**PROBLEM DETAILS:** Read through the entries below and return each line with the word "agent".

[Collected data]

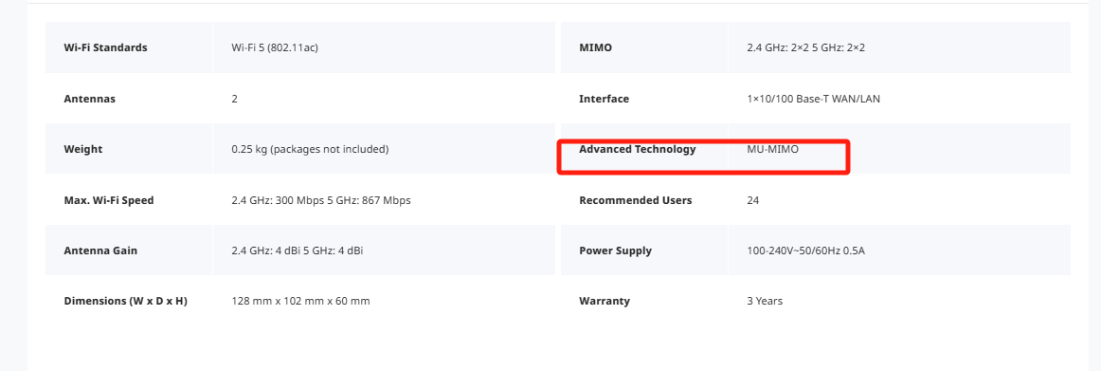Select the 24 recommended users value
1101x371 pixels.
tap(752, 200)
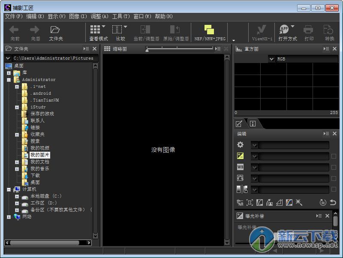Open the RGB channel dropdown in histogram
343x258 pixels.
272,59
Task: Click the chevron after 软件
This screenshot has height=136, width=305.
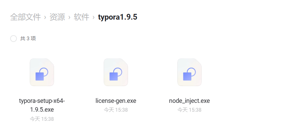Action: pos(94,17)
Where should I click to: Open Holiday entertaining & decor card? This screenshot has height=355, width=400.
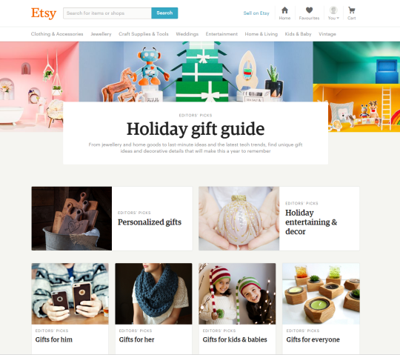pos(279,219)
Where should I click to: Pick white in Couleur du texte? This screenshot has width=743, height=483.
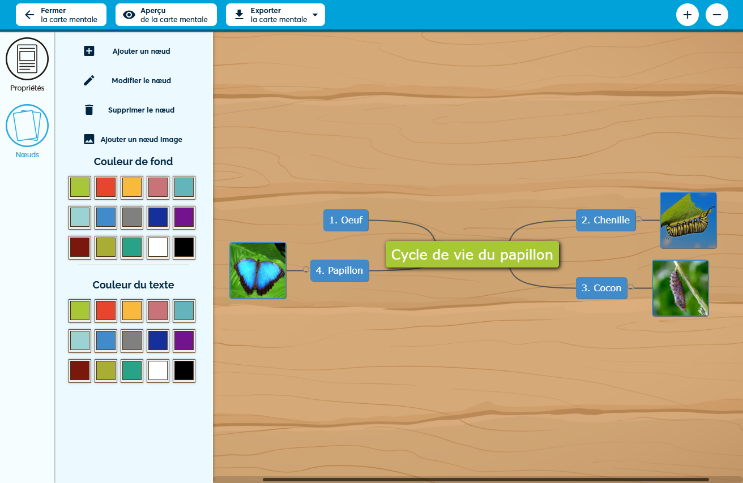click(158, 370)
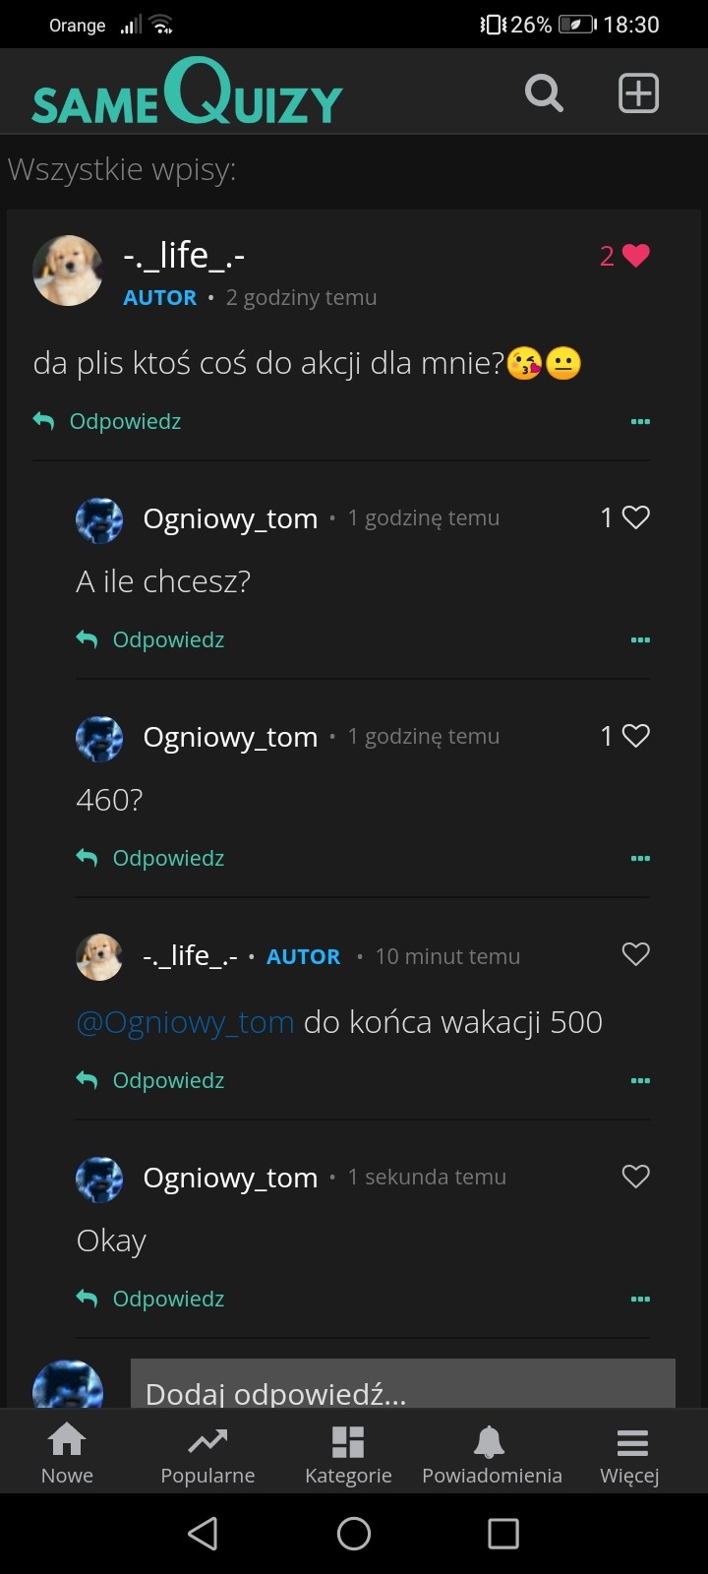The height and width of the screenshot is (1574, 708).
Task: Reply to the main post via Odpowiedz
Action: point(108,422)
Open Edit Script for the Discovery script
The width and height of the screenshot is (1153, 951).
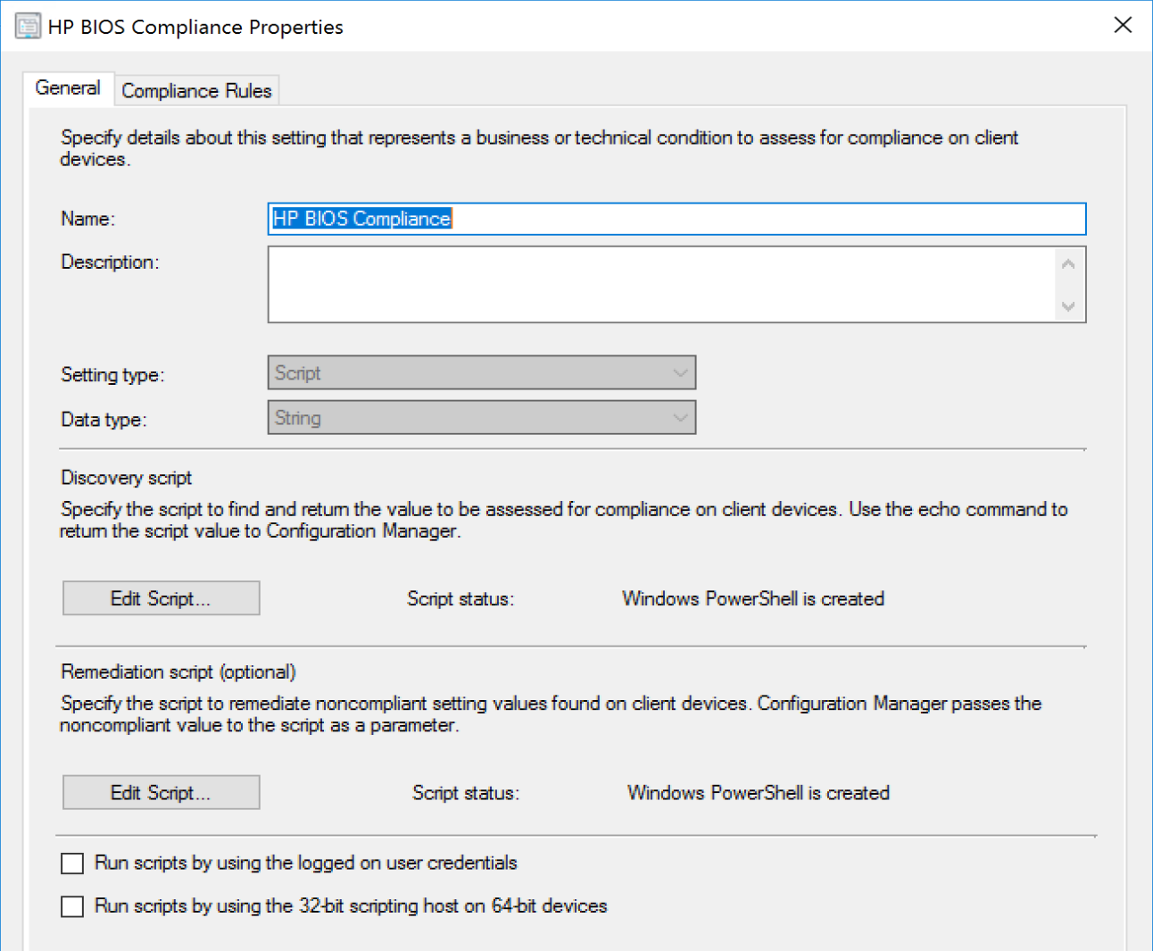[161, 598]
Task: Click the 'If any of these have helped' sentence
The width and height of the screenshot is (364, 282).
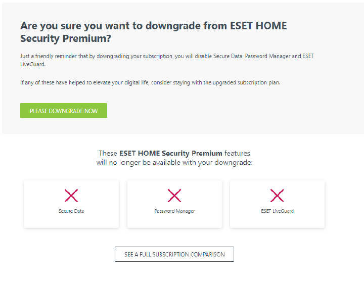Action: 150,82
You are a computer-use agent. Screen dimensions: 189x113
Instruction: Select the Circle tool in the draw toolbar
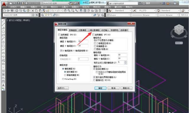coord(3,42)
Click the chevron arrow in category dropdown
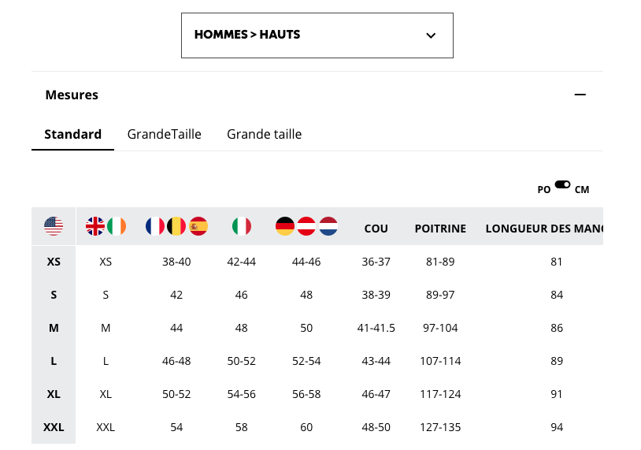 coord(431,35)
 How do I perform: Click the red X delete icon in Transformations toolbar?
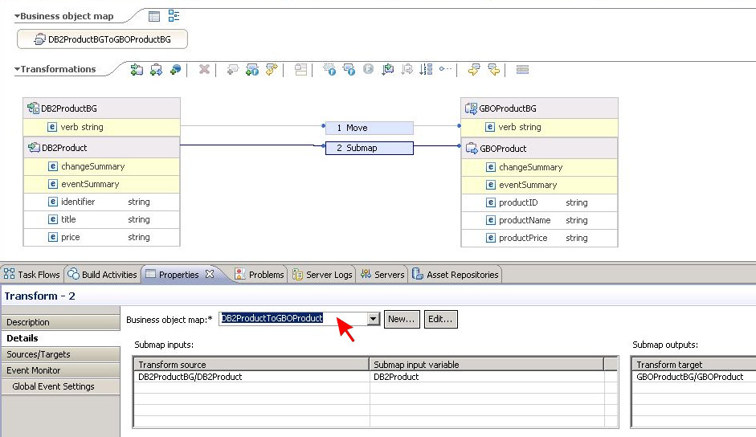[x=204, y=70]
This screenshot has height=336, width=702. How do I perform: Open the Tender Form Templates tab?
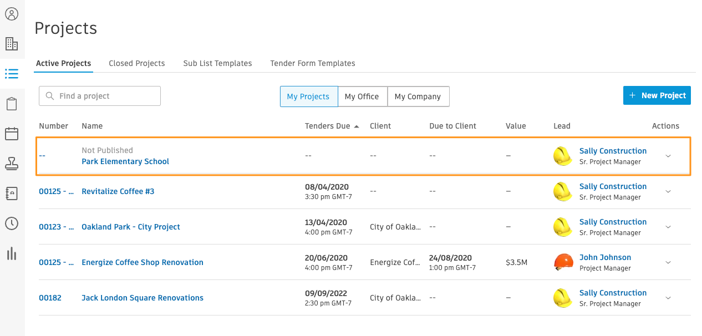pyautogui.click(x=313, y=63)
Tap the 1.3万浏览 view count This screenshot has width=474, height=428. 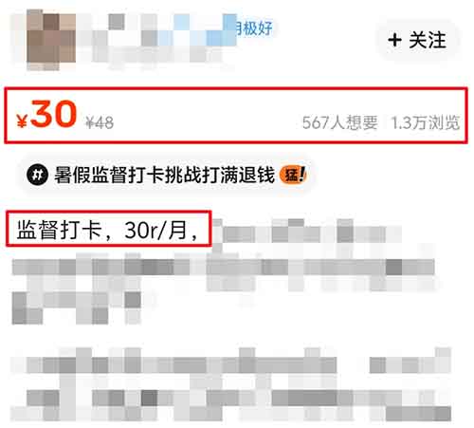click(x=426, y=122)
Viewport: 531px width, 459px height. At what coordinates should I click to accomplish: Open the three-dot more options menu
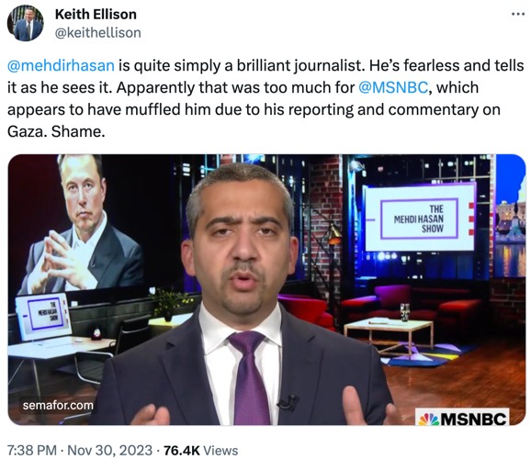point(518,14)
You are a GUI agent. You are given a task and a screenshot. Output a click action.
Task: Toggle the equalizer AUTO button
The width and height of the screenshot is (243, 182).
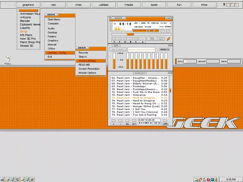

**ANSWER SPACE:**
You are a computer-use agent. Screen dimensions: 189x113
You are a GUI agent. You are given a task and a screenshot. Output a click action.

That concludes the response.